2. Not a UK-er, but I knew my share of Timothys there, back in the day. I guess the name has acquired the extremely uncool patina in the last couple decades?
3. I don't think Thomas-- though it's a fine name-- substitutes well for what it'd be replacing. It scans all strong and trochaic (presuming you don't intend to shorten it to "Tom"); not particularly retro or outsider-ish. I'd look for another dactyl, like Jeremy (also a "wet" name across the pond??? when did this happen?), Anthony, Jonathan, Adrian, Nicholas, Joshua, Gregory, Gabriel, Christopher, etc. (those aren't all equally good, to my mind, but you get what I mean).
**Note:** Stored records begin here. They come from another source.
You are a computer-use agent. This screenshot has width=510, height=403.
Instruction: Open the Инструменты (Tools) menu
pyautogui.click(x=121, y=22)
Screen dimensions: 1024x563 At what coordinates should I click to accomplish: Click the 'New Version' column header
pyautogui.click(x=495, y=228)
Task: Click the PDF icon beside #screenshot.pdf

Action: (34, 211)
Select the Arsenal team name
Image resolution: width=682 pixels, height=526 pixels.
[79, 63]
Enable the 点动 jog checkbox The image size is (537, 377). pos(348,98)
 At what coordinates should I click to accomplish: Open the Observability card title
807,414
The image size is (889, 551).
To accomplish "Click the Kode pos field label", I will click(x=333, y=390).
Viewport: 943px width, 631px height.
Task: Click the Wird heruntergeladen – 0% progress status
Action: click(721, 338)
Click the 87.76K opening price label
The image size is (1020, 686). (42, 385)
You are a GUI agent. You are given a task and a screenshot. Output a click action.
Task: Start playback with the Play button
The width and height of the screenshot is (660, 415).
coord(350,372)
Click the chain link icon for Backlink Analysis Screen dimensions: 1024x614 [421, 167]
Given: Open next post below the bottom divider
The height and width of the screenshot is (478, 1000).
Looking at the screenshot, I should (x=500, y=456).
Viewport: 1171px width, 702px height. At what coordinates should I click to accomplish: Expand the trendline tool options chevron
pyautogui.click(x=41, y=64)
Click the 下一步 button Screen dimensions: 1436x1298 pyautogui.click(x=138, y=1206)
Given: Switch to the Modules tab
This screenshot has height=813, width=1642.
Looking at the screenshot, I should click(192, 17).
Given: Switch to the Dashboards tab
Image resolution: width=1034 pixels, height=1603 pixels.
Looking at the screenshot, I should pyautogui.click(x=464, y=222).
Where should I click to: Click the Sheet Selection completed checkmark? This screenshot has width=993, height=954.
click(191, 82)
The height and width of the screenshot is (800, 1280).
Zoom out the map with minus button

4. P.S. I named my third son (a.k.a. "the mid-life surprise") Harry-- not after Potter, whose adventures I've famously not read, but after my dad. (With two sons already, Hubby and I ran out of Biblical names we liked equally, and my suggestion that we use cricketers' names didn't bowl him over...) I was a bit nervous about Harry, because I natually associated the name with old men, but now I love it. Interestingly, I had thought that the Potter phenomenon might give the boy some company in the schools (he was born the day the first movie was released), but the name does not seem to have made a comeback.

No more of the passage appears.